_ACTIVITY_
Each line below from the "The width and height of the screenshot is (850, 881)." line through the "Click First line for column names label" line, those two included, must be restated word for word; the pictures must not be.

_INFORMATION SUPPLIED_

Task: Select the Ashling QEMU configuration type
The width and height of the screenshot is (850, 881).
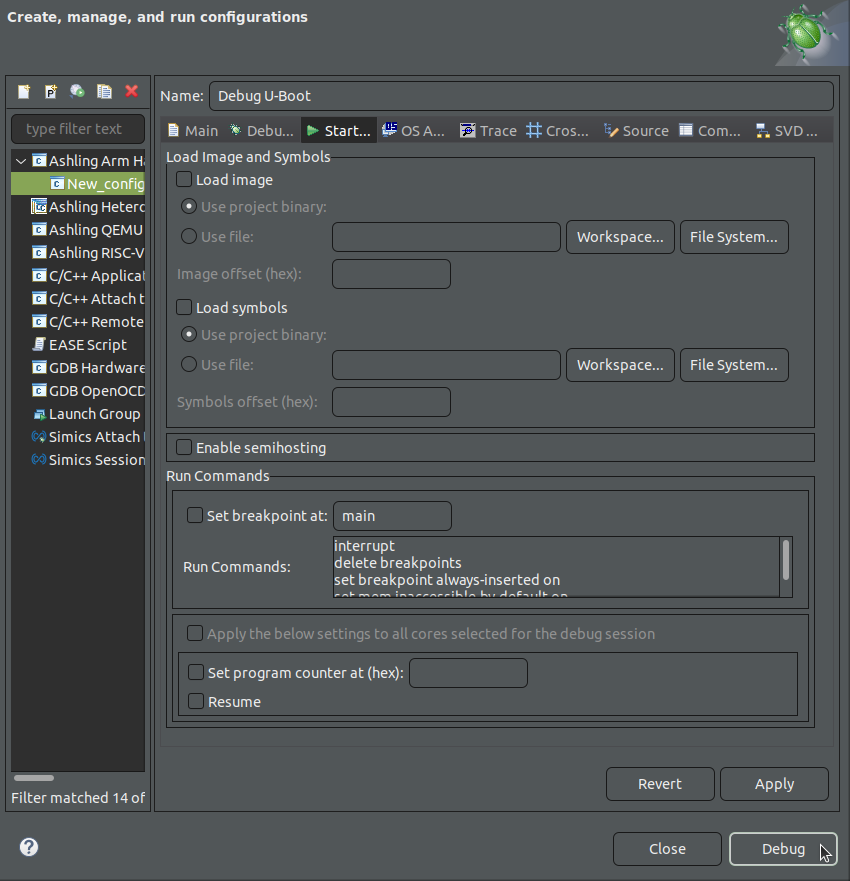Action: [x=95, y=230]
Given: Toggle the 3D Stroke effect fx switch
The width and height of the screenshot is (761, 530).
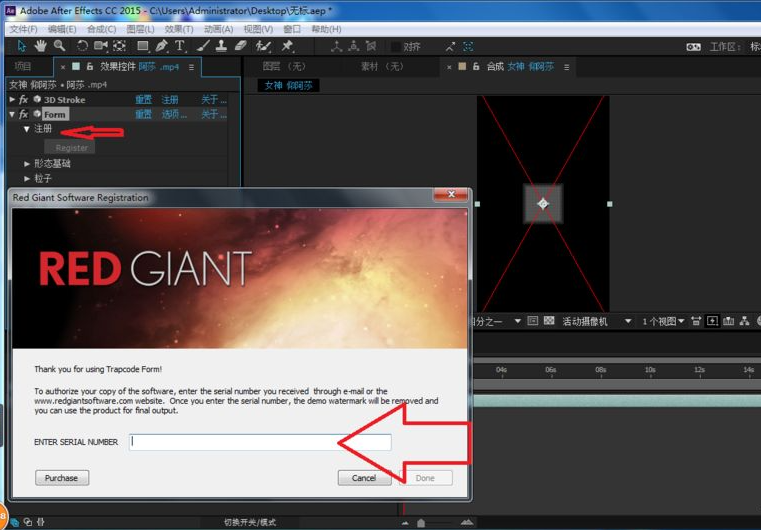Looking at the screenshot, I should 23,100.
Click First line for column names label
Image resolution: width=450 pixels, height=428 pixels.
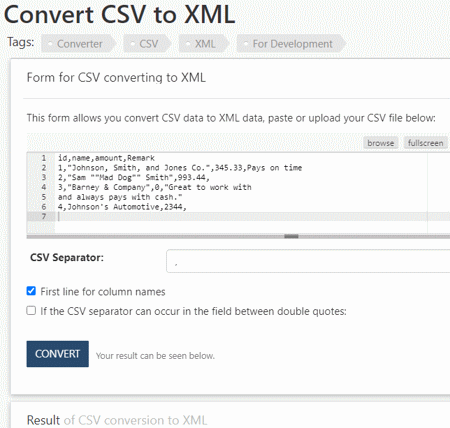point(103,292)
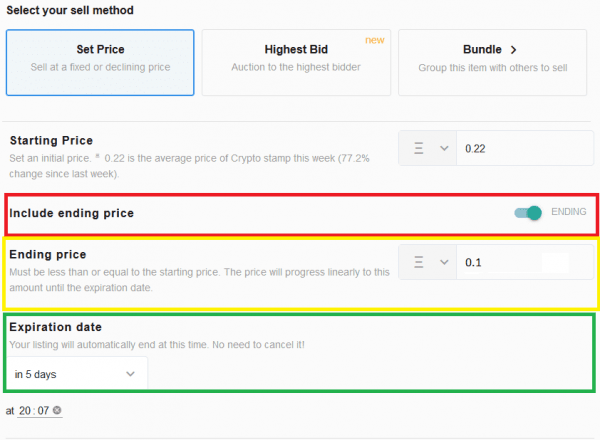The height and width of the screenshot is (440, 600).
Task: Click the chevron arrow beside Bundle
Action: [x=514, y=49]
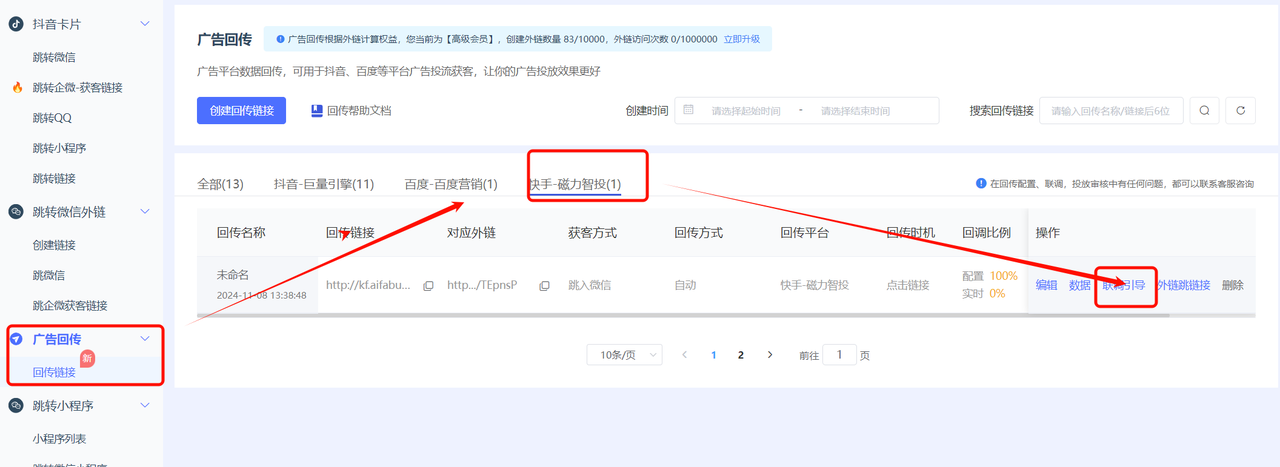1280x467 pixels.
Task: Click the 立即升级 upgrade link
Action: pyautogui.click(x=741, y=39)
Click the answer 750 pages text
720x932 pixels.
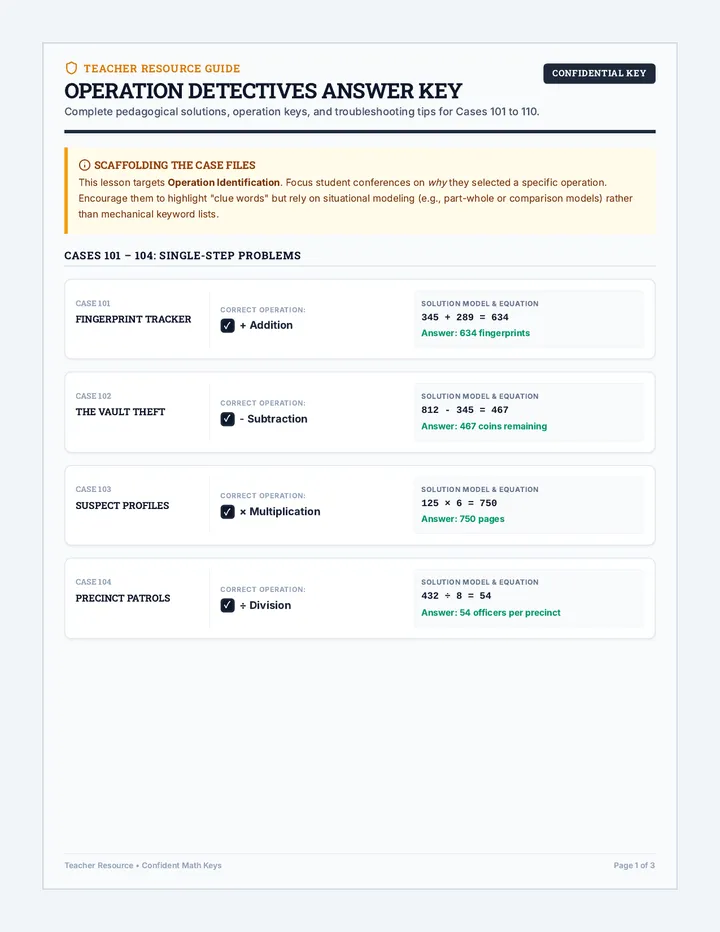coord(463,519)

==

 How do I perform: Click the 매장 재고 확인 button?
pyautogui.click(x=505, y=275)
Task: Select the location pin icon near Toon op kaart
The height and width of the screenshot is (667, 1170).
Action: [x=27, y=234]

_WRITTEN SOLUTION_
The width and height of the screenshot is (850, 881).
Action: [x=95, y=230]
Given: Toggle the 3D Stroke effect fx switch
The width and height of the screenshot is (761, 530).
Looking at the screenshot, I should 23,100.
Click First line for column names label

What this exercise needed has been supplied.